AA / Bagdad / Ali Jawad
Un tribunal irakien chargé des affaires de corruption et de blanchiment d’argent a émis, jeudi, un mandat d’arrêt contre Abd Dhiab al-Ajili, ancien ministre de l’Enseignement supérieur et de la Recherche scientifique, selon un communiqué rendu public, jeudi, par Radhi al-Fartoussi, juge au tribunal.
«Le tribunal a émis un mandat d’arrêt à l’endroit d’al-Ajili, conformément à l’article 341 du code pénal portant sur la négligence dans l’exercice des fonctions», lit-on dans le communiqué dont Anadolu a eu copie.

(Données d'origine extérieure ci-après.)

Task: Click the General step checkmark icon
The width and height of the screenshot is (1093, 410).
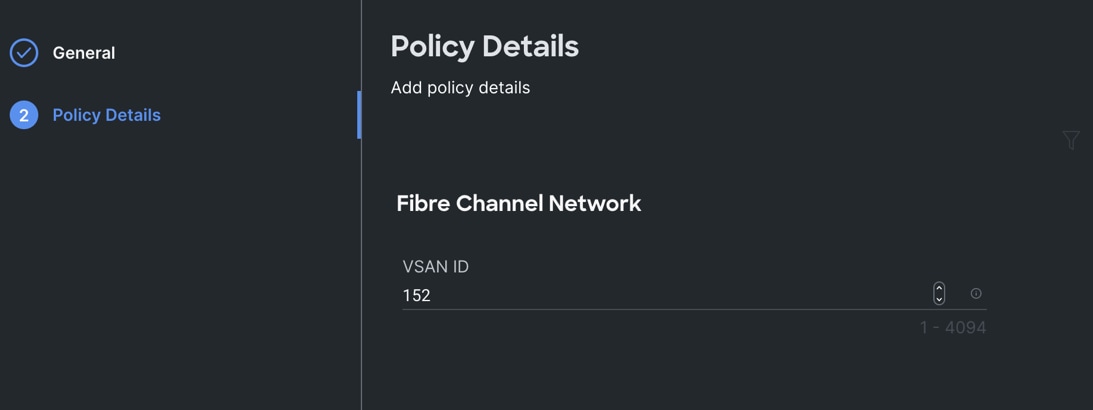Action: [x=24, y=52]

Al-Ajili, qui fait partie de la composante sunnite, a, de son côté, rejeté le mandat d’arrêt émis à son encontre, qualifiant les accusations de «malveillantes».

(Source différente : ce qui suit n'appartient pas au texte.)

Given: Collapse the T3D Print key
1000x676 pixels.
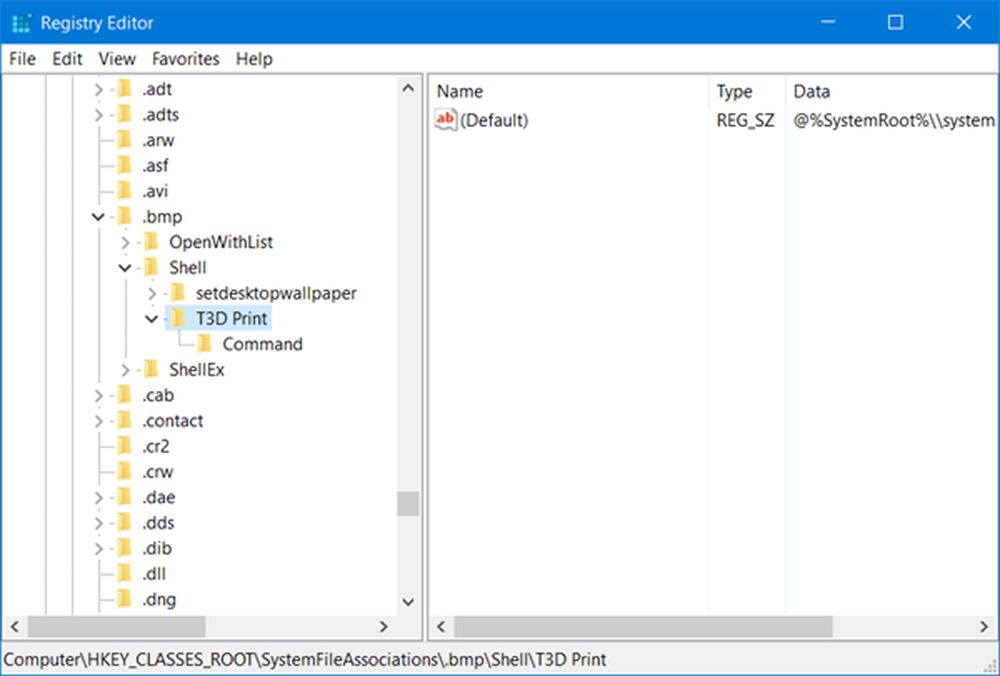Looking at the screenshot, I should point(152,319).
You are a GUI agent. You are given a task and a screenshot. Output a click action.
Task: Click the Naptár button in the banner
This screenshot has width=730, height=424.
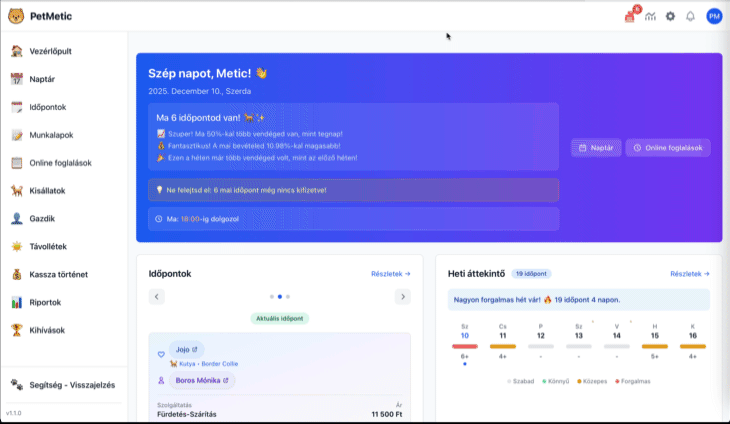(595, 148)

Il a précisé qu’il «compte recourir à la justice pour faire abandonner les charges à son encontre».
Al-Ajili, qui avait occupé le poste de ministre de 2006 à 2008, a indiqué que «les trois informations judiciaires ouvertes à son endroit depuis près d’une année ont été toutes annulées, et le mandat d’arrêt émis aujourd’hui est fondé sur des intentions malveillantes».
Le tribunal chargé des affaires de corruption avait annoncé, la semaine dernière, enquêter sur 66 accusations de corruption contre des ministres, des vice-ministres, d’anciens et actuels parlementaires et des officiers supérieurs de l’armée.
Le Premier ministre irakien Haydar Abadi avait empêché les responsables impliqués dans des affaires de corruption de quitter le territoire national.
Ils ont été traduits devant la justice quelques heures seulement après l’adoption par le parlement irakien d’une série de réformes en matière de lutte contre la corruption.
L’Irak fait partie des pays les plus rongés par le fléau de la corruption selon l’indicateur de l’organisation «Transparency International».